Gravina e l’Olimpico da intitolare…

gravina

Il presidente federale Gabriele Gravina ha rilasciato un’intervista a “Il Giornale” tornando a parlare della necessità di una nuova riforma nel calcio. Abbiamo un brand che tira, il calcio italiano e la Nazionale sono molto considerati in quella parte di mondo. Ho ringraziato il governo per la grande considerazione mostrata nei confronti del calcio italiano. Non per semplice dovere, ma perché ha permesso di centrare un paio di risultati storici. Il primo: il provvedimento consentirà ai club di rateizzare la parte fiscale dei primi 4 mesi del 2022. Con i morsi del COVID e le nuove restrizioni in materia di posti negli stadi, non è un intervento banale”.

“C’è molto altro. C’è infatti una disponibilità, per la federcalcio, di 16-17 milioni di imposte che – così prevede la norma – devono essere reinvestiti nel settore giovanile e nelle infrastrutture. Poi c’è l’aspetto più autenticamente rivoluzionario: e cioè l’arrivo dell’apprendistato nel calcio italiano. Consentirà alle società professionistiche, che sono società di capitale, di avviare alla formazione dai 18 ai 23 anni i giovani calciatori. Gli effetti pratici sono più di uno: innanzitutto pagare imposte al 10%, valorizzare i settori giovanili e infine centrare un obiettivo etico-sociale per non alimentare più la fabbrica delle illusioni.
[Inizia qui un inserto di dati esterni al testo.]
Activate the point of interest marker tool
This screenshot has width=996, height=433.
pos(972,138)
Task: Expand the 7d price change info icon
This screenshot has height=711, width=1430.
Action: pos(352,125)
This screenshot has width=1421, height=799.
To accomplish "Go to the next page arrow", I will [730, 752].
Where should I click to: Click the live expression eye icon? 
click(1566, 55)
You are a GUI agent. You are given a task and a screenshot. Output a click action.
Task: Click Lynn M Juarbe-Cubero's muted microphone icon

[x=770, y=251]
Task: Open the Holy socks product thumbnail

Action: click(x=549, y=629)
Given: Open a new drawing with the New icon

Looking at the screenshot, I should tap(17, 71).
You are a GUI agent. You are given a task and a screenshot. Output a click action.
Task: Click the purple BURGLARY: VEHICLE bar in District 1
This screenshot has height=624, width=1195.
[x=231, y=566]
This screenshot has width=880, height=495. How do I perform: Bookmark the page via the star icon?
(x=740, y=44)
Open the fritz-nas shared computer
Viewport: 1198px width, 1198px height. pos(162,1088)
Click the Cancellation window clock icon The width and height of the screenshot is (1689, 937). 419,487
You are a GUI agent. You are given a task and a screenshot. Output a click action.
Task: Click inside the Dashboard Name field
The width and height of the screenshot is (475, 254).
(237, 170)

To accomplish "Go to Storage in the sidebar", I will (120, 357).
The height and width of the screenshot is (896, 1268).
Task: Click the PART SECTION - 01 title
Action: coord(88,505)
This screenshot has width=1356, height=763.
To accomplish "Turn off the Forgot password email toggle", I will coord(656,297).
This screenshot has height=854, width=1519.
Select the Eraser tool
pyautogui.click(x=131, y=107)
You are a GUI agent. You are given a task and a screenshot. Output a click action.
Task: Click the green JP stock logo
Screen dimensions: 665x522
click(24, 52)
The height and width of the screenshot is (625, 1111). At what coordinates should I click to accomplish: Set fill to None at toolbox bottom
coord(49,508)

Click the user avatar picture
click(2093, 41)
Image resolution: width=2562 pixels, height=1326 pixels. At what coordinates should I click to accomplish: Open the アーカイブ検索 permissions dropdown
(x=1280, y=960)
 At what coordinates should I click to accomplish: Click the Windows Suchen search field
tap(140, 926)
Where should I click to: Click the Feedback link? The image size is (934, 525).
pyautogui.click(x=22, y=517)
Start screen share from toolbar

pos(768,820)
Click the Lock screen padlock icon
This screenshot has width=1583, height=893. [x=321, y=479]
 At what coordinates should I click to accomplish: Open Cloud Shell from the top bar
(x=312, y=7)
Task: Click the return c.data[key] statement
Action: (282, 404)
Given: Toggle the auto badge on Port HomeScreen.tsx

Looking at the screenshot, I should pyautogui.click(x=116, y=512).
Perciò sono entusiasta”.

Tra i tanti temi, il presidente ha parlato anche dello stadio Olimpico da intitolare a Paolo Rossi. “Anche questo è un altro segnale da accogliere con grande favore. Non è una mia battaglia, ma uno spontaneo movimento di opinione pubblica nato dalla stima, dall’affetto e dal rispetto che la figura di Paolo Rossi evoca. Non si tratta poi di cancellare l’Olimpico, se mai di aggiungere a Olimpico ‘Paolo Rossi’, cioè un pezzo di storia che serva anche da riferimento per le future generazioni”.